ここでは、就職する会社を小、中、大に分類して、平均年収を比べてみます。
会社規模 | 平均年収 |
小規模(従業員100人未満) | 約400万円 |
中規模(従業員1000人未満) | 約380万円 |
大規模(従業員1000人以上) | 約520万円 |
小規模と大規模の違いは、約120万円程の差となっています。
意外にも小規模の企業よりも中規模の企業の方が平均年収は低いことが分かります。
年代別の平均年収
年代別で比較すると以下の通りとなります。
年代 | 平均年収 |
20歳〜30歳未満 | 約330〜370万円 |
30歳〜40歳未満 | 約380〜420万円 |
40歳〜50歳未満 | 約400〜460万円 |
50歳以上 | 約250〜460万円 |
とび職は現場経験年数が上がれば上がる程、年収が上がります。
50歳以上の年収に開きがあるのは、現役で現場の第一線で働く人と、第一線を退き補助などに回る人の差です。
とび職の手取りの平均月収・ボーナス
とび職の手取り平均月収は年収を430万円とした場合、月給約36万円程度となります。
ここから健康保険料、厚生年金保険、雇用保険や所得税を考慮すると手取りは約26万〜29万円の間です。
また、とび職は多くの企業で固定給ではなく日給月給制がとられていることが多く、日給×出勤日数=月給となります。
そのため、ボーナスが定期的にあるケースはとても少ないです。
厚生労働省で発表している平均ボーナスは月給の0.5〜0.8ヶ月分となっており、ボーナスが多い業界とはいえません。
初任給
とび職の初任給は15万円〜20万円程度が相場です。
やはり初めは仕事を覚えることが第一となり、現場ではまだまだ使い物にならないため、見習い期間となります。
しかし、めげずに仕事を覚えていくことで徐々に給与は上がっていきます。
一般的なサラリーマンなどの年に一回の昇給制度と違い、実力次第で昇給のチャンスがあるのが職人の世界です。
とび職の仕事の特徴
実際にとび職はどんな仕事をするのか、仕事の特徴について解説します。
とび職の仕事内容は主に高所での作業ということが挙げられます。

### 依頼 1:
提供された行の先頭から「tap(339, 269)」を含む行までを、1行を1つの文字列とするJSONリストに変換してください。空行は含めないでください。
次に示す行は本文とは関係がありません。

### 提供された行:
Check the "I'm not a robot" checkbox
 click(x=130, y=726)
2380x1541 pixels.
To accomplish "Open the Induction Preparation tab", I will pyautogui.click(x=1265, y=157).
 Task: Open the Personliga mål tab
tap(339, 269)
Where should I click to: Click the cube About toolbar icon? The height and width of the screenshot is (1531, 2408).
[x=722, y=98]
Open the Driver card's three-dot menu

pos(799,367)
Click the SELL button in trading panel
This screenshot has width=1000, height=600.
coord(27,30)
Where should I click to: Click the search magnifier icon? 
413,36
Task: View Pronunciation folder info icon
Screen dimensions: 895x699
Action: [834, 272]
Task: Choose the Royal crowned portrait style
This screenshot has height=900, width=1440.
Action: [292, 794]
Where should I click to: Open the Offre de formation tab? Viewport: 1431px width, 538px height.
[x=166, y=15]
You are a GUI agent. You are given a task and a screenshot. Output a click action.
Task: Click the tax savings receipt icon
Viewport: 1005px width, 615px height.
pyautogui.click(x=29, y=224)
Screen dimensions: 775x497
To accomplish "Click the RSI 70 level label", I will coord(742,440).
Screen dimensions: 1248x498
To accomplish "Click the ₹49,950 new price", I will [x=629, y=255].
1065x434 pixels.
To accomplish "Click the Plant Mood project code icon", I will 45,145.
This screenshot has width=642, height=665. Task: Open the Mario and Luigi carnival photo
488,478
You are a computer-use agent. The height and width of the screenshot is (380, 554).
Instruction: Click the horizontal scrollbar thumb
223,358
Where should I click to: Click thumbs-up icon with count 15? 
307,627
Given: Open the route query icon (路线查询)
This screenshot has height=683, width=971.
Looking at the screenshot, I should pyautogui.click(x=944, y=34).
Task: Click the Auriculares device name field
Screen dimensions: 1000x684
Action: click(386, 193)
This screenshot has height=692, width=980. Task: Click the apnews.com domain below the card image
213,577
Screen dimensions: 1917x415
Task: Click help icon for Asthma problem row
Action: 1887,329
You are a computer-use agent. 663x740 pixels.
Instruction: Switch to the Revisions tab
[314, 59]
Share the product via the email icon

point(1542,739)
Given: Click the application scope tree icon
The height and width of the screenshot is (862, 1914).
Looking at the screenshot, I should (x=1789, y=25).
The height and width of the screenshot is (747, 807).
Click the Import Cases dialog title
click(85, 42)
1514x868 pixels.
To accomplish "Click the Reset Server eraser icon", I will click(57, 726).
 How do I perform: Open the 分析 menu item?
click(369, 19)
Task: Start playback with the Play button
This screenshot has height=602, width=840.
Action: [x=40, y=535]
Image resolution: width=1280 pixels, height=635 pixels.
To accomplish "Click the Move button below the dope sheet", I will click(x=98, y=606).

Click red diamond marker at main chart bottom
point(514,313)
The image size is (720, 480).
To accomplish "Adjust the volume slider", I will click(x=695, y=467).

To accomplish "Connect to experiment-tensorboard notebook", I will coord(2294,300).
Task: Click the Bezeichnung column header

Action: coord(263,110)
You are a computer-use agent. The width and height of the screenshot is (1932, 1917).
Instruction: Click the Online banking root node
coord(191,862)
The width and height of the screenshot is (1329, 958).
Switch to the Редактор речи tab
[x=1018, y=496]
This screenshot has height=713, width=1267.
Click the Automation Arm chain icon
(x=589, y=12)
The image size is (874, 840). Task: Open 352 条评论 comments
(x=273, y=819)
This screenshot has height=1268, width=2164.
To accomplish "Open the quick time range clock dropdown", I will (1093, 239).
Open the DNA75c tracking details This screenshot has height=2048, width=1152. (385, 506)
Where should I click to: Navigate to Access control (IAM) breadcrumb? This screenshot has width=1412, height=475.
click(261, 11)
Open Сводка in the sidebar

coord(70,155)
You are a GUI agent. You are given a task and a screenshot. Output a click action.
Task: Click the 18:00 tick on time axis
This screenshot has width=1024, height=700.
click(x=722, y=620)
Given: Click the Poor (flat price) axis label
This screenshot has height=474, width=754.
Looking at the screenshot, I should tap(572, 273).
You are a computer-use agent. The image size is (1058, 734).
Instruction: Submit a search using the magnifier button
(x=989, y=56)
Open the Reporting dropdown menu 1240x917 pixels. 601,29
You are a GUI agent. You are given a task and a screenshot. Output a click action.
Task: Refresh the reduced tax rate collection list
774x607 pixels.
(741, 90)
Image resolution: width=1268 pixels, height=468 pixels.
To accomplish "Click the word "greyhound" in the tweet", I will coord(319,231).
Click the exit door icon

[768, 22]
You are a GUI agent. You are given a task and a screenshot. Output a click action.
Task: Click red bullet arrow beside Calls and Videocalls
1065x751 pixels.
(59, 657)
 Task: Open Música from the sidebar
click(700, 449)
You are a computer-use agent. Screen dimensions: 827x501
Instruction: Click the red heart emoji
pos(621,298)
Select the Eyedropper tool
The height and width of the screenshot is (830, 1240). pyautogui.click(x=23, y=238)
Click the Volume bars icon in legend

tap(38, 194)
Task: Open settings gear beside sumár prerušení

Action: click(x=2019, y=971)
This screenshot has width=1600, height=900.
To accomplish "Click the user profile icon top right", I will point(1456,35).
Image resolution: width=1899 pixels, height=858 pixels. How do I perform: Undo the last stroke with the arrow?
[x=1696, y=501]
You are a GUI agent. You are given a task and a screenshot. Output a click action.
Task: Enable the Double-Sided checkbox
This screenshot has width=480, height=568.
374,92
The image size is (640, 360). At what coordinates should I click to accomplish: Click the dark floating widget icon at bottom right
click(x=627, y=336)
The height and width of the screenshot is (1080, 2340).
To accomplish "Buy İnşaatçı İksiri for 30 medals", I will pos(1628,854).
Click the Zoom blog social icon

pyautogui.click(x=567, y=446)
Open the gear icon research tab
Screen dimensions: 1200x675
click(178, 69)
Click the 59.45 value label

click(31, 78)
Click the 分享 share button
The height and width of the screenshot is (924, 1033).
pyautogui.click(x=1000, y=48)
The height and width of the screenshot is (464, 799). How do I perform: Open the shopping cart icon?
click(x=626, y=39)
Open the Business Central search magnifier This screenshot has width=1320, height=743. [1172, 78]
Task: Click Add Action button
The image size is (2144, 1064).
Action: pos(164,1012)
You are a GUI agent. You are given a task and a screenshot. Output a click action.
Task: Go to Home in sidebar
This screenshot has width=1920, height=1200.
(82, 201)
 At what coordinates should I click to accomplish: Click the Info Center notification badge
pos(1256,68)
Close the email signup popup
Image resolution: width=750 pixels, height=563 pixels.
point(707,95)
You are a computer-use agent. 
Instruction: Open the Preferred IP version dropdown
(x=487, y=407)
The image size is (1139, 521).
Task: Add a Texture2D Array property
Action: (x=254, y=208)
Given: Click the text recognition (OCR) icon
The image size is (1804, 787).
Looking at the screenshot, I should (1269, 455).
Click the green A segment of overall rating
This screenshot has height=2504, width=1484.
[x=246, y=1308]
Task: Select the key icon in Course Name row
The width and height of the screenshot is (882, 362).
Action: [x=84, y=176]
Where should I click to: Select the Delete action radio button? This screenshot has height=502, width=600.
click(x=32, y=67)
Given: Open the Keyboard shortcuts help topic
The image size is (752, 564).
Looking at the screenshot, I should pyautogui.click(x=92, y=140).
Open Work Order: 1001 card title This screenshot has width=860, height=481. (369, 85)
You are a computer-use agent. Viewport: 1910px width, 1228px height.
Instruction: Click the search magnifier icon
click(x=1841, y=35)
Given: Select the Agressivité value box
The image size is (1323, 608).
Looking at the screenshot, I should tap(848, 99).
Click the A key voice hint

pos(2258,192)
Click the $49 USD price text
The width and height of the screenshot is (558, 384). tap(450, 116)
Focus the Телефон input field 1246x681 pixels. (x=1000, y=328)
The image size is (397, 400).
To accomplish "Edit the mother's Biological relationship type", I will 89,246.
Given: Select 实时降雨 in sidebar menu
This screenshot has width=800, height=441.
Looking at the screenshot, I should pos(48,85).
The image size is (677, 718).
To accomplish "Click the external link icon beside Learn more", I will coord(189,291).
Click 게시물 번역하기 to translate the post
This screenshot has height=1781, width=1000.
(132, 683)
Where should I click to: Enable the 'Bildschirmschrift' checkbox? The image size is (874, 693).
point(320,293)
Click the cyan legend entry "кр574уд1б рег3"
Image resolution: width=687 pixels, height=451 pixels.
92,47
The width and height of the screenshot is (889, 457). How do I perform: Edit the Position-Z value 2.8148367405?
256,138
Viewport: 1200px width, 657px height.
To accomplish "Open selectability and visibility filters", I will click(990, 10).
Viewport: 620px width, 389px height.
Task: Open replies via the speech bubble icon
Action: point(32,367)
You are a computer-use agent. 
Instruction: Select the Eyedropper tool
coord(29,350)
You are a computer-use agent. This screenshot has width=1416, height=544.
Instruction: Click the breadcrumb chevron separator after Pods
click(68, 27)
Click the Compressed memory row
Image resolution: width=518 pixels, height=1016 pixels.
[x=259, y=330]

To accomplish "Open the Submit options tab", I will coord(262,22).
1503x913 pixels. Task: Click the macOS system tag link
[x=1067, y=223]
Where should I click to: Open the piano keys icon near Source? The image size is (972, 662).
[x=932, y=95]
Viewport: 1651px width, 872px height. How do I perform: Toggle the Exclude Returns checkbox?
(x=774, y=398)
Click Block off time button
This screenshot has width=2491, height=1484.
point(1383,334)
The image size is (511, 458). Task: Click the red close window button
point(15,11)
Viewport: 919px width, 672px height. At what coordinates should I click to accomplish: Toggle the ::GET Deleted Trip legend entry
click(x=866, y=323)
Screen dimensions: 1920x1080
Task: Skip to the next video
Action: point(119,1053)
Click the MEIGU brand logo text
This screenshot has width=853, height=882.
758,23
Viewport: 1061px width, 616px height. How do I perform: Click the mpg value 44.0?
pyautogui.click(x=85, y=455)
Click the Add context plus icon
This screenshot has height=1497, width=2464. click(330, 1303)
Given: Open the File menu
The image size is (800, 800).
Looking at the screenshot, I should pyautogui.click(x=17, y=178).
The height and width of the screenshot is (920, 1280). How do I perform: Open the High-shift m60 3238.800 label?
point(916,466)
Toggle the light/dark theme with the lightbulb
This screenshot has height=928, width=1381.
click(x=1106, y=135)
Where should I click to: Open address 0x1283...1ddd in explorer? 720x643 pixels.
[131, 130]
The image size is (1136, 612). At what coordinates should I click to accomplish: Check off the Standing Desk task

### 依頼 2:
本文によると、とび職の初任給の相場はいくらですか？

### 回答 1:
[
  "Check the \"I'm not a robot\" checkbox",
  " click(x=130, y=726)",
  "2380x1541 pixels.",
  "To accomplish \"Open the Induction Preparation tab\", I will pyautogui.click(x=1265, y=157).",
  " Task: Open the Personliga mål tab",
  "tap(339, 269)"
]

### 回答 2:
15万円〜20万円程度です。